5. Termination. The Executive's employment under this
Agreement may be terminated upon the occurrence of any one of the circumstances
described in Subsections (a), (b), (c), (d) or (e) of this Section 5:
(a) Death. This Agreement shall terminate upon
the Executive's death. Upon such termination, (i) the Company shall pay
(A) to the estate of the Executive in a lump sum all amounts due to the
Executive which were earned pursuant to Section 4 hereof prior to the
Executive's death but not yet paid, such amount to be paid within 30
days of such termination and (B) to Executive's then spouse. if any,
the Pension in accordance with the provisions of Section 4(e) hereof,
(ii) the Executive's account under the Company's 1998 Senior Management
Incentive Plan (the "SMIP") shall become fully vested and the stock
options and the restricted Common Stock granted pursuant to Section
4(f) hereof shall vest in accordance with the Stock Plan.

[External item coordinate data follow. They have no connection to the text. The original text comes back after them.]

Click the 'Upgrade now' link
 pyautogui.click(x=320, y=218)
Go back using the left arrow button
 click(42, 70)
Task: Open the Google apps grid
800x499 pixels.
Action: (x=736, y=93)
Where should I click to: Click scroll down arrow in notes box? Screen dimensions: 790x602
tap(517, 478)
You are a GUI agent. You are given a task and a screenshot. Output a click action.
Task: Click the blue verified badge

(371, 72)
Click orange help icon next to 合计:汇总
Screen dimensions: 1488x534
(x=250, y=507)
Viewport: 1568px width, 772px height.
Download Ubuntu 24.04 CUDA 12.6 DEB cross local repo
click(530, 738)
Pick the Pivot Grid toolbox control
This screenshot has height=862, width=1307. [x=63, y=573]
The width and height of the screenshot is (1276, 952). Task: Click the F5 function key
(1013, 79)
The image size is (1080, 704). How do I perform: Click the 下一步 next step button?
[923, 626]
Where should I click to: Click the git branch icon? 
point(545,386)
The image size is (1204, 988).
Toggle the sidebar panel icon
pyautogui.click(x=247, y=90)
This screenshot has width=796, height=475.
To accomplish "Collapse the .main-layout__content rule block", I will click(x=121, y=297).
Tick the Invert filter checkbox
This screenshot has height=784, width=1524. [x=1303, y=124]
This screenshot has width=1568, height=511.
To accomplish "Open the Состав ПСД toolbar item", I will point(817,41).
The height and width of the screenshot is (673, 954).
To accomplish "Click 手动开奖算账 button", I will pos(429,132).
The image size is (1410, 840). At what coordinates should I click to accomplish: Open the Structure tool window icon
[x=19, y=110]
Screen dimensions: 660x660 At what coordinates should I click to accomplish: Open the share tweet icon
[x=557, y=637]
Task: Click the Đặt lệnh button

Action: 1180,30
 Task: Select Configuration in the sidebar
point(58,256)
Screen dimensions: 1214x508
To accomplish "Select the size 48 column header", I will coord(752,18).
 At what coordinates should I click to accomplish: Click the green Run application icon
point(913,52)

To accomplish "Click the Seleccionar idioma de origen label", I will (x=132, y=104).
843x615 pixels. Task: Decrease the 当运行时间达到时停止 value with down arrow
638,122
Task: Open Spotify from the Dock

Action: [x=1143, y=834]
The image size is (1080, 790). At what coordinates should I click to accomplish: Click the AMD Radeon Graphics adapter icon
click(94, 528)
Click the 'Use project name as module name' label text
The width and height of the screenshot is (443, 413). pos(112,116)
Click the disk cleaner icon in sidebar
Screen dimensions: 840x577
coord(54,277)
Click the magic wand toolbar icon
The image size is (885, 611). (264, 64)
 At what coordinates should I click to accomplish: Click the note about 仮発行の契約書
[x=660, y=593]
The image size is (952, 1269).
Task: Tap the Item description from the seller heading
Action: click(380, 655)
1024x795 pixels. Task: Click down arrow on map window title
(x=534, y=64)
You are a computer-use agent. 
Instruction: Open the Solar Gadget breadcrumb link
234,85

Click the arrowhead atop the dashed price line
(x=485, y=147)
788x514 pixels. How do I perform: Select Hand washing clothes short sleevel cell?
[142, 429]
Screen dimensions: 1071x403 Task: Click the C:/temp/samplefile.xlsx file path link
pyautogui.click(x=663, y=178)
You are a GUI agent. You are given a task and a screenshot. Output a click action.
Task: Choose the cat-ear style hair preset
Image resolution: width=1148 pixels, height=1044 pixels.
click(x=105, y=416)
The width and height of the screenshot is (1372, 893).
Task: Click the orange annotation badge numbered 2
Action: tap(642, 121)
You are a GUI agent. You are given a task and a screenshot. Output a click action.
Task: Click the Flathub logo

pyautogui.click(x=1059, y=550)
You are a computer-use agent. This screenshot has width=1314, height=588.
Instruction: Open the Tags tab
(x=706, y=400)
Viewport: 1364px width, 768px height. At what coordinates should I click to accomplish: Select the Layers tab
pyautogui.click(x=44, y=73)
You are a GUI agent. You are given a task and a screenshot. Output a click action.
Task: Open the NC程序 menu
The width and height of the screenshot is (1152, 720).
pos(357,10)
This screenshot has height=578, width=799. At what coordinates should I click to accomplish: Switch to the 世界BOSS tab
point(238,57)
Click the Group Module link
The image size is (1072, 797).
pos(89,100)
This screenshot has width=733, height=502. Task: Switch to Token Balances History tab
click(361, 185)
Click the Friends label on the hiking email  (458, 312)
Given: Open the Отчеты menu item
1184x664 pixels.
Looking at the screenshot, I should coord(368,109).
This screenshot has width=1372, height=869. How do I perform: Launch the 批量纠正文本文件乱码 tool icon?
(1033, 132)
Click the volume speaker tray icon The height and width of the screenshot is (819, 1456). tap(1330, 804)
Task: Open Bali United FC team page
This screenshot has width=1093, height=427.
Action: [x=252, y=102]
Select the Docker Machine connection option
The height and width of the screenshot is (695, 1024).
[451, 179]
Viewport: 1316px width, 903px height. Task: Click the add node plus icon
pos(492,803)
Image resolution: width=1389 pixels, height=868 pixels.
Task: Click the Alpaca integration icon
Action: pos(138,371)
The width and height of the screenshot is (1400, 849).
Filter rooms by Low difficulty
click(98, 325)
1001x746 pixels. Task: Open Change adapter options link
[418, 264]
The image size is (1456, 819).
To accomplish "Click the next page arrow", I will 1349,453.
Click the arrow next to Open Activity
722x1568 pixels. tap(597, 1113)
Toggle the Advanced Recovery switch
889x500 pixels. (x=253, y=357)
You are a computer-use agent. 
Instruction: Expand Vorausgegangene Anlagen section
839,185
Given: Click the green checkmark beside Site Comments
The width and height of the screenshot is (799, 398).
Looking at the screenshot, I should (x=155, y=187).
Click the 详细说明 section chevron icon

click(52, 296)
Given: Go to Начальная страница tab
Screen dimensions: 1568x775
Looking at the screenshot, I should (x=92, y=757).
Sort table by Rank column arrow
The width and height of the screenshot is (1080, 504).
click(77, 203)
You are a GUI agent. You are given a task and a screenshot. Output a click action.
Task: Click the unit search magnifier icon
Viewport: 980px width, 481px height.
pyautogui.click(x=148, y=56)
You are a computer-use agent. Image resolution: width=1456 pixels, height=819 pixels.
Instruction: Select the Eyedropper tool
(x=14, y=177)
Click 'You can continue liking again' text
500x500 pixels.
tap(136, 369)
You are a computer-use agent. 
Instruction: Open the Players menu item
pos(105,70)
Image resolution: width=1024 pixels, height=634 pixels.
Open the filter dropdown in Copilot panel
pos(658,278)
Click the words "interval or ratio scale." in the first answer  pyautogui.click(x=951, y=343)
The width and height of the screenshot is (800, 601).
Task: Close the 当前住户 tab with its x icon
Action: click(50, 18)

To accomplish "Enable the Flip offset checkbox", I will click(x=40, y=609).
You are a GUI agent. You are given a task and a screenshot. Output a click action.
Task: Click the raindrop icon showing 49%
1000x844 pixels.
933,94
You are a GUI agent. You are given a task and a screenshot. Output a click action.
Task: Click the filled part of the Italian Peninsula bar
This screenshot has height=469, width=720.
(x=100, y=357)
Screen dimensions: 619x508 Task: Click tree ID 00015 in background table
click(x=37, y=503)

(b) Disability. The Company may terminate the
Executive's employment hereunder at any time because of Disability and
the Executive shall be paid under the terms of the Company's long term
disability policy (if any) in effect from time to time. Upon such
termination, (i) the Company shall also pay to the Executive (A) a lump
sum amount equal to all amounts due to the Executive which were earned
pursuant to Section 4 hereof prior to the termination of the
Executive's employment hereunder because of the Executive's Disability
but not yet paid, such amount to be paid within 30 days of such
termination and (B) the Pension in accordance with the provisions of
Section 4(e) hereof, (ii) the Executive's account under the SMIP shall
become fully vested and the stock options and the restricted Common
Stock granted pursuant to Section 4(f) hereof shall vest in accordance
with the Stock Plan.. As used in this Agreement, "Disability" shall
mean the Executive's physical or mental incapacity which, in the
reasonable, good faith determination of the Board, renders him
incapable of carrying out his duties under this Agreement for a period
of 120 calendar days in any six month period.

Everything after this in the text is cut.